(Consignes)
A: Dans la réplique sur l'enseignement de l'histoire, depuis combien de temps l'auteur possède-t-il le livre de Jean-François Cardin ?
B: Poursuivez la réplique sur l'enseignement de l'histoire à partir de sa dernière phrase.

(Extrait choisi)
★ ★ ★

De basses insinuations marquées par la condescendance

Réplique à la lettre «Enseignement de l’histoire – Le pathos antididactique des messagers de la Coalition pour l’histoire»

La partie de tennis se poursuit


Lorsque j’ai pris connaissance qu’une réponse à ma lettre du vendredi 22 mars m’était adressée, une surprise de taille m’attendait: deux des signataires occupent, ironiquement, une place importante dans mon quotidien. Le premier, Jean-François Cardin, est l’auteur d’un livre d’histoire du Canada que je consulte quotidiennement afin de préparer mes cours. J’avoue avoir été flatté à l’idée qu’un historien-didacticien reconnu daigne se pencher sur «ma complainte simpliste et manichéenne».
Ce livre, je l’ai acheté il y a plus d’une décennie alors que je suivais le cours de, tenez-vous bien, Gilles Laporte. C’était le manuel obligatoire du syllabus, puisqu’il offrait une vue d’ensemble sur le Canada, sur ses «espaces et différences», tel que son titre l’annonce. J’aime beaucoup ce livre. Il est agréable à lire et constitue un exercice de synthèse fort bien ficelé.

★ ★ ★

(Extrait des données)
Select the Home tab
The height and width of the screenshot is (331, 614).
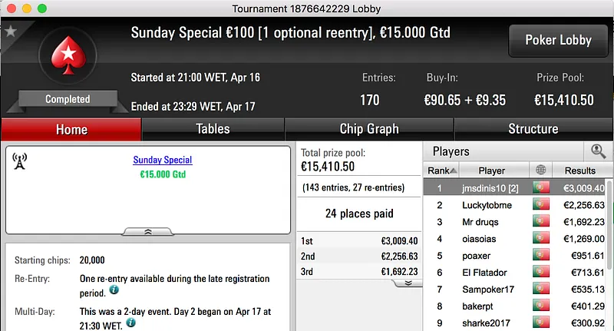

★ ★ ★

(Réponses finales)
A: Depuis plus d'une décennie.

B:
Je m’interroge cependant à savoir si je devrais le conserver. Effectivement, il n’est pas structuré selon les quatre thèmes (pouvoir, économie, culture et population) du programme d’histoire du Québec qui, au dire des cosignataires, s’appuie sur de longues études scientifiques démontrant que l’apprentissage de l’histoire chez des adolescents est très très complexe.
Or, votre livre, M. Cardin, publié en 1996, celui que j’ai consulté à d’innombrables reprises, est basé sur une trame chronologique et géographique. Devrais-je toujours le consulter? Le didacticien en vous aurait-il supplanté l’historien? Avez-vous dénigré vos publications antérieures en raison de leur inadéquation avec le prêt-à-porter constructiviste des sphères supérieures de l’intelligence pédagogique?

Quant à la deuxième signataire de cette réponse, Stéphanie Demers, elle appose son nom sur la couverture du fameux manuel d’histoire Présences que j’utilise avec mes élèves et dont je déplorais certaines lacunes. C’est aussi un très beau livre, avec de belles images. Mais sa vertu s’arrête ici.
J’ai déjà mentionné auparavant le cas «Papineau» et j’en rajoute aujourd’hui: un seul petit paragraphe est consacré à la «saga constitutionnelle» qui a dominé les relations fédérale-provinciales, de l’élection de Pierre Elliot Trudeau en 1968, jusqu’au référendum de 1995. Je pourrais le retranscrire dans ces lignes sans dépasser la limite de mots imposée par la rédaction du Devoir. J’épargne au lecteur un tel supplice, car cela pourrait provoquer chez lui la furieuse envie de déchirer le journal qui se trouve entre ses mains, le privant de la suite de mon texte.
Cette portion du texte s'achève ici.